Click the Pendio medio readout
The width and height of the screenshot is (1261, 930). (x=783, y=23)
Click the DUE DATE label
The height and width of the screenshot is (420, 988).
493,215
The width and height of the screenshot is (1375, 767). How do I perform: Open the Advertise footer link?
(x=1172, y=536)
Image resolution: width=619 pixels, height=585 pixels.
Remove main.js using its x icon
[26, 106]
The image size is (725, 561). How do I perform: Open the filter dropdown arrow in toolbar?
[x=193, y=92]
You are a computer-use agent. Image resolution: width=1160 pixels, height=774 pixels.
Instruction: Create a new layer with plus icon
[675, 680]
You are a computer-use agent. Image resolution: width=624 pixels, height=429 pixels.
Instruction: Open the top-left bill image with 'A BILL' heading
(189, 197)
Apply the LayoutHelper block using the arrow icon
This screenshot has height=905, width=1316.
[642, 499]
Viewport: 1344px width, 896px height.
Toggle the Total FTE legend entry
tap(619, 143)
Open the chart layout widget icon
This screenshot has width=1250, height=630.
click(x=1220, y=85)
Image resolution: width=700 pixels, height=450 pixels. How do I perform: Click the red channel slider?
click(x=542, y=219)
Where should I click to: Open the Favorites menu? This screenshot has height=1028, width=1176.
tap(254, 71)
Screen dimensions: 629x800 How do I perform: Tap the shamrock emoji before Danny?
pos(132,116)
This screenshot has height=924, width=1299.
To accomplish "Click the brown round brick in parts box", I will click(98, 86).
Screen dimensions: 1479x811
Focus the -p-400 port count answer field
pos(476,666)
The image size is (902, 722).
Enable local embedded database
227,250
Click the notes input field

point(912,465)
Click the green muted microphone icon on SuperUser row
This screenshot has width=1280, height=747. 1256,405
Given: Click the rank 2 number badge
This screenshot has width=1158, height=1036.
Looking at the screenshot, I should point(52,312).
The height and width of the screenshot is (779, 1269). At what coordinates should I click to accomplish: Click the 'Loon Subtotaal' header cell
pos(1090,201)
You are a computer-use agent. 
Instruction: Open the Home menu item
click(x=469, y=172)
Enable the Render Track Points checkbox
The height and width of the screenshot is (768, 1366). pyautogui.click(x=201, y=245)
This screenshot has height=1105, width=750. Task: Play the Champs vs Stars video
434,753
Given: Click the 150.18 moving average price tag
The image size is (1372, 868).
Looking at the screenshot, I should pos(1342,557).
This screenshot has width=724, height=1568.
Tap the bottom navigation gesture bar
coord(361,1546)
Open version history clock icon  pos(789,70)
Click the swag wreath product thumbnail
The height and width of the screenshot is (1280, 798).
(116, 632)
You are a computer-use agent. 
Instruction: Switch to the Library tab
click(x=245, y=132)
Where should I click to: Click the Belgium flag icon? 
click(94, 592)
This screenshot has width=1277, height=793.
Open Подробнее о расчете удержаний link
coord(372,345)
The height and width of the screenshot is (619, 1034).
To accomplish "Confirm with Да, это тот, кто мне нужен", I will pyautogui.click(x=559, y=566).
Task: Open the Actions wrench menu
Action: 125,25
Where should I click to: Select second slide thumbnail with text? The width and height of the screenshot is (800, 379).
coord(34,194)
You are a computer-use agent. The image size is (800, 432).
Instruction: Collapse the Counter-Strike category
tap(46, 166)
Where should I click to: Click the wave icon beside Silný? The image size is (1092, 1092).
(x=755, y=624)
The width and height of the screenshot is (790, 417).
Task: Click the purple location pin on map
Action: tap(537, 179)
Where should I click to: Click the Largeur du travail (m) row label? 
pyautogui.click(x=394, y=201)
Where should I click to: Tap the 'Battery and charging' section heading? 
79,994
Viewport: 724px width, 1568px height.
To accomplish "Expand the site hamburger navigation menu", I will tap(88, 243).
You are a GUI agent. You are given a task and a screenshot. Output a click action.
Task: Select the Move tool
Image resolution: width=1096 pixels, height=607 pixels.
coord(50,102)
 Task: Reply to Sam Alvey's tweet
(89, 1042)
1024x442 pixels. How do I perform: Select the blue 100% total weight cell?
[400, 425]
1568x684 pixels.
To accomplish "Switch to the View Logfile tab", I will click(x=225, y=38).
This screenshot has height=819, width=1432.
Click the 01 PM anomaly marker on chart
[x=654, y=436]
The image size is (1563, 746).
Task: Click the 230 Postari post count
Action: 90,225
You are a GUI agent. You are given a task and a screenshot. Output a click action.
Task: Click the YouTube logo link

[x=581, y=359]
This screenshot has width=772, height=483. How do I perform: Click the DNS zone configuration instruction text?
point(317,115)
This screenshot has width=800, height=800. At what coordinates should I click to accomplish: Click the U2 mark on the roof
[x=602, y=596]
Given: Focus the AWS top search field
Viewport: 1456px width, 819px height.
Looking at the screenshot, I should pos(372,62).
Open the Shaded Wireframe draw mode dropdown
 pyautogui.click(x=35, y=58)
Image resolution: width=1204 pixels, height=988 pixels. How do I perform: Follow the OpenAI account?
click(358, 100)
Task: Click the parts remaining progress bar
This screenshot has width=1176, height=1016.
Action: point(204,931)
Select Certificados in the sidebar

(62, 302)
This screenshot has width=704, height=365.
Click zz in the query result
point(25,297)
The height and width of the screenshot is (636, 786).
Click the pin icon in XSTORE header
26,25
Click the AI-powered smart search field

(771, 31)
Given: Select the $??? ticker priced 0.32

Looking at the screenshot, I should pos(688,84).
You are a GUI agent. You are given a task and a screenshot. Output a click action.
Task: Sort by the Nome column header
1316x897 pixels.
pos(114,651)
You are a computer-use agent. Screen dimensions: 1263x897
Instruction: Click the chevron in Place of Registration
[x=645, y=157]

Problem to work on: Copy out everything from the line that contains "Open the Shaded Wireframe draw mode dropdown" down to the last of the lines above, keeping both ends and changing nothing.

Answer to the problem:
Open the Shaded Wireframe draw mode dropdown
 pyautogui.click(x=35, y=58)
Image resolution: width=1204 pixels, height=988 pixels. How do I perform: Follow the OpenAI account?
click(358, 100)
Task: Click the parts remaining progress bar
This screenshot has width=1176, height=1016.
Action: point(204,931)
Select Certificados in the sidebar

(62, 302)
This screenshot has width=704, height=365.
Click zz in the query result
point(25,297)
The height and width of the screenshot is (636, 786).
Click the pin icon in XSTORE header
26,25
Click the AI-powered smart search field

(771, 31)
Given: Select the $??? ticker priced 0.32

Looking at the screenshot, I should pos(688,84).
You are a GUI agent. You are given a task and a screenshot. Output a click action.
Task: Sort by the Nome column header
1316x897 pixels.
pos(114,651)
You are a computer-use agent. Screen dimensions: 1263x897
Instruction: Click the chevron in Place of Registration
[x=645, y=157]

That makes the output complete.